The major health benefits of using an under-desk treadmill

Baby steps make a difference. In fact, a study published by iMovR reported individuals burn five times more calories per hour walking at one mph compared to sitting or standing at a desk. That ratio jumps to almost ten times more calories burned when the speed of walking increases to two and a half mph. Transitioning to a treadmill workstation can boost employees' physical activity by 4500 steps per day, according to research in Occupational Health Science. That is almost two miles of walking, which is excellent for the heart, bones, and muscles.


The reasons for making the switch are more than just physical. A study in Computers in Human Behavior revealed a short-term advancement in memory and attention for those using desk treadmills. If there's an extra tedious task at work, walking and completing it can help you stay alert and focused. A job with higher satisfaction, less boredom, reduced stress, and increased energy is a dream job. And with the walking workstation, the dream comes true. A test in the Journal of Occupational Health Psychology concluded workers who walked achieved those four benefits over their sitting coworkers. But how feasible is working on the move?
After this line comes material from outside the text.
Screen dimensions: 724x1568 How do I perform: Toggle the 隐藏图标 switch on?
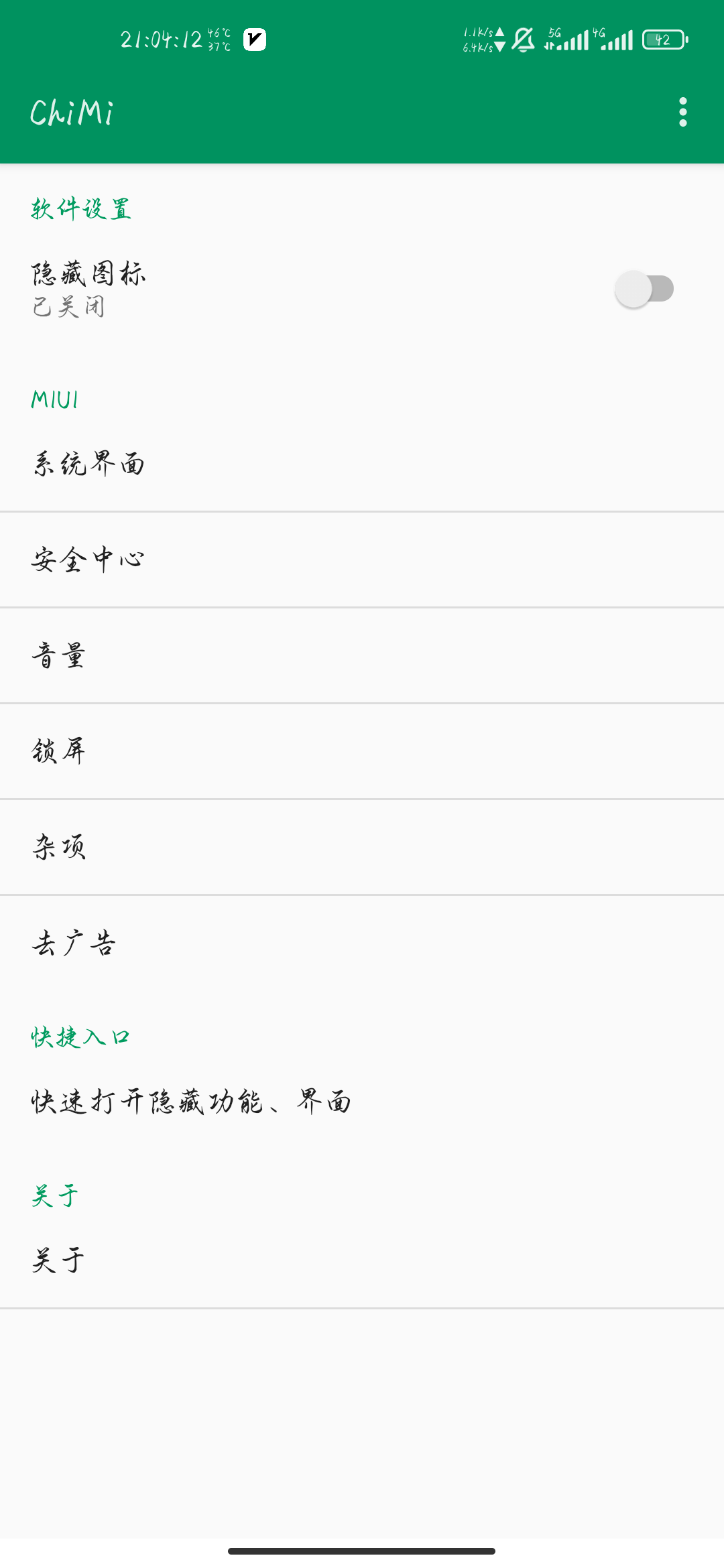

Is it productive to walk and work at the same time?

The primary purpose of a treadmill desk is to exercise while you work but is that type of multitasking possible? Typing while walking doesn't sound easy, and it's not. John Schuna, Ph.D., says at a pace of three mph, "you'd likely start to perspire; some people may even start to have more labored or heavy breathing" (via NPR). Gasping during the weekly report meeting might not fare well with your coworkers. Schuna, an assistant professor of exercise and sports science at Oregon State University, questions the productivity of this work-walk combination but recognizes it provides a better physical lifestyle than sedentary work.


However, practice might be all you need. Jamie Airmet, the art director for the fitness brand LifeSpan, says it won't take long to master walking while working. She tells Forbes, "Some skills like handwriting will be difficult at first. Typing will also have a learning curve. This will not last more than a week or so, and soon these tasks will become second nature again." If you can get those extra steps, increase short-term brain function, and build healthy lifestyle habits, why not?